--- Exercise prompt ---
Copy out all lines in the data below containing the string "will".

(Stored records)
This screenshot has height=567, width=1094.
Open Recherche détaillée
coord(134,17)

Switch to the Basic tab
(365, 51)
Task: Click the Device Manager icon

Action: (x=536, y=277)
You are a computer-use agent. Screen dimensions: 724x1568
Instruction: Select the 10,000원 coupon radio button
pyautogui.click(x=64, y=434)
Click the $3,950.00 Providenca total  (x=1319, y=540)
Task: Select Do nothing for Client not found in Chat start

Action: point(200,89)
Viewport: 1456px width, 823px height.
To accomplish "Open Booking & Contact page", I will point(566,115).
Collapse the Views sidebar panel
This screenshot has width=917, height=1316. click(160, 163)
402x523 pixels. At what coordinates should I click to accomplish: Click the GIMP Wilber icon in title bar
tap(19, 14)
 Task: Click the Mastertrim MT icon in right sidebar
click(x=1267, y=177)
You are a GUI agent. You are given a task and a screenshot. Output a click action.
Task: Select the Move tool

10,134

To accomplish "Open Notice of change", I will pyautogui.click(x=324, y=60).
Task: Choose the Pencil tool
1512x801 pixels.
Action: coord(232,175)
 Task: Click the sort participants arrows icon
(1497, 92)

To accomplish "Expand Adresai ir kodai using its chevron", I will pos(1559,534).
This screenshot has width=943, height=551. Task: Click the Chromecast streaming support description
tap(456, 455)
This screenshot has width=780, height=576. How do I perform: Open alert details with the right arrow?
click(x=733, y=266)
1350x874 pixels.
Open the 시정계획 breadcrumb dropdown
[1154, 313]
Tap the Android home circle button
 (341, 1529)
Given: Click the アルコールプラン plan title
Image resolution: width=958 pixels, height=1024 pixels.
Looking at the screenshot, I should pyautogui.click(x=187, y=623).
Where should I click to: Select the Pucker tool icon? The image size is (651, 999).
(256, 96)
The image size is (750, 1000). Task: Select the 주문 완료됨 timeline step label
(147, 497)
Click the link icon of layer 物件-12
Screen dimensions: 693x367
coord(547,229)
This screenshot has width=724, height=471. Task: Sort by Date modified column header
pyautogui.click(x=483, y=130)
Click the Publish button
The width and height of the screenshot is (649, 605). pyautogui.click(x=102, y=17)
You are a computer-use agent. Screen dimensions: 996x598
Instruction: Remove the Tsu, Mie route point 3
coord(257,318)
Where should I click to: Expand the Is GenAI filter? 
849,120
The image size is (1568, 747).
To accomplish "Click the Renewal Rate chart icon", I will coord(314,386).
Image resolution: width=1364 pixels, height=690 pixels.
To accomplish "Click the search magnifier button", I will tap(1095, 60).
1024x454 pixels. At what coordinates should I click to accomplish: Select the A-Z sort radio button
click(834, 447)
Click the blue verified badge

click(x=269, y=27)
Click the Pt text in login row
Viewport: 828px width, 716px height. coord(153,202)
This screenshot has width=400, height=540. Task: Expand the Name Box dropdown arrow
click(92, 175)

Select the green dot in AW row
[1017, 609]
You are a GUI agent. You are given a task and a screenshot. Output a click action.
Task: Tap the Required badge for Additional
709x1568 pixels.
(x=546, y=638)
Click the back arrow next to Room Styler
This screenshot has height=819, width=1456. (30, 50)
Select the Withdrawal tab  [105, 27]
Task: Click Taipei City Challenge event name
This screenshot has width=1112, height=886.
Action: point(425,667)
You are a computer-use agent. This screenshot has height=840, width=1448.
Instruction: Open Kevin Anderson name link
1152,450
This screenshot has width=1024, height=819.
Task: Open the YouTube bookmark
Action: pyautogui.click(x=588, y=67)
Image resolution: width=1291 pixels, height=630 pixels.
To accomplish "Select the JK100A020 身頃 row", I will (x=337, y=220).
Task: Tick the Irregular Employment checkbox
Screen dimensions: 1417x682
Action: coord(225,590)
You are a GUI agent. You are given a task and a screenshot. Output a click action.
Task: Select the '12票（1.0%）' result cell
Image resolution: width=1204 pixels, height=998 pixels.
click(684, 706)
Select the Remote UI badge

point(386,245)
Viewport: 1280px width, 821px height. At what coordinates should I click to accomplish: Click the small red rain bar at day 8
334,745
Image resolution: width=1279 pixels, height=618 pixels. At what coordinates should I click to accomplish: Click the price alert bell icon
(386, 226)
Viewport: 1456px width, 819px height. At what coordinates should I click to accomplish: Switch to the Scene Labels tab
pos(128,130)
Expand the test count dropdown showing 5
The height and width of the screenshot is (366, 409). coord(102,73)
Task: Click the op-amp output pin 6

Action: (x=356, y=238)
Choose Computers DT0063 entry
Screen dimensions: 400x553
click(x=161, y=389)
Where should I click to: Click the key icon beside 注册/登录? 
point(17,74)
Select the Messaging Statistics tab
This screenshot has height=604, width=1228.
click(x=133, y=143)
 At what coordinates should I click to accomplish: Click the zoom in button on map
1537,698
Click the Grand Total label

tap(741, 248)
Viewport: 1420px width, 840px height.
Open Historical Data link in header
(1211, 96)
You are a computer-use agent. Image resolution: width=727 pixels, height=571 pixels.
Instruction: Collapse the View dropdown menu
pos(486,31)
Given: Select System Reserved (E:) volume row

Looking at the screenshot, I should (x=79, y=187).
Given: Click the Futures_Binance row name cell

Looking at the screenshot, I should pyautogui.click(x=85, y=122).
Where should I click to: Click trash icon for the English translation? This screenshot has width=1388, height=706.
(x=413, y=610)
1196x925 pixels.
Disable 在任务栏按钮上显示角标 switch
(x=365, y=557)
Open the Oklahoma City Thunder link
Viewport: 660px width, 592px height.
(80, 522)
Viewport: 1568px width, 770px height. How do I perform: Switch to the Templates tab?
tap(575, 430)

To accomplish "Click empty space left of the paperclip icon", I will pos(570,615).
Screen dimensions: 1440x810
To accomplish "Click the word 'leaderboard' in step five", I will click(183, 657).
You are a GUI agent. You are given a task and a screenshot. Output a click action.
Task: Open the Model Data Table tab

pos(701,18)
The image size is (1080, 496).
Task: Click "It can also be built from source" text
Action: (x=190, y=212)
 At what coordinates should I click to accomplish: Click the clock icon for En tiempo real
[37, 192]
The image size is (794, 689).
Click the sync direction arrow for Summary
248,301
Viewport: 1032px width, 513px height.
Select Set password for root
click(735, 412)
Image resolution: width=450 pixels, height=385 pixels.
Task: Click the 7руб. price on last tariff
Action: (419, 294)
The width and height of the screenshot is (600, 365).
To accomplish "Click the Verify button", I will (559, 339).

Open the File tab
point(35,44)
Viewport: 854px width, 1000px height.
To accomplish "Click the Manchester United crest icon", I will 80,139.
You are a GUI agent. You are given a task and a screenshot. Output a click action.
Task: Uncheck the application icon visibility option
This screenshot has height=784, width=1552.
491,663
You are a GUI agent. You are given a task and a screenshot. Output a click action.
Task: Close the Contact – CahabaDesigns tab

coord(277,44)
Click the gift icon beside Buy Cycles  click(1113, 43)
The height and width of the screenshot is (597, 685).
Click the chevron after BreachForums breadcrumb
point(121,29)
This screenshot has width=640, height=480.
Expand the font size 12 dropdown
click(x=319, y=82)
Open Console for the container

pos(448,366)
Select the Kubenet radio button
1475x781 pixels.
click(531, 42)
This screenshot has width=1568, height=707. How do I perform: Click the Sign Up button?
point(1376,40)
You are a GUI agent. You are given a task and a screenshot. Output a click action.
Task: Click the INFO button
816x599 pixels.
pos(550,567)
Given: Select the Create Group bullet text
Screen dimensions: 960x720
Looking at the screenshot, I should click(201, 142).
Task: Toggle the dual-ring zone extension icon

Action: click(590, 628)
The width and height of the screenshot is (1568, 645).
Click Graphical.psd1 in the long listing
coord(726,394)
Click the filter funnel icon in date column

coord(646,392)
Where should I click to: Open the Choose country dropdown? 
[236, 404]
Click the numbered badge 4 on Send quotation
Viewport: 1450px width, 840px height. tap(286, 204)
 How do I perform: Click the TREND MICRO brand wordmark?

--- Written solution ---
To accomplish "Open Booking & Contact page", I will point(566,115).
To accomplish "Open Notice of change", I will pyautogui.click(x=324, y=60).
To accomplish "Expand Adresai ir kodai using its chevron", I will pos(1559,534).
To accomplish "Click the Renewal Rate chart icon", I will coord(314,386).
To accomplish "Click the search magnifier button", I will tap(1095, 60).
To accomplish "Select the JK100A020 身頃 row", I will (x=337, y=220).
To accomplish "Click empty space left of the paperclip icon", I will pos(570,615).
To accomplish "Click the word 'leaderboard' in step five", I will click(183, 657).
To accomplish "Click the Verify button", I will (559, 339).
To accomplish "Click the Manchester United crest icon", I will 80,139.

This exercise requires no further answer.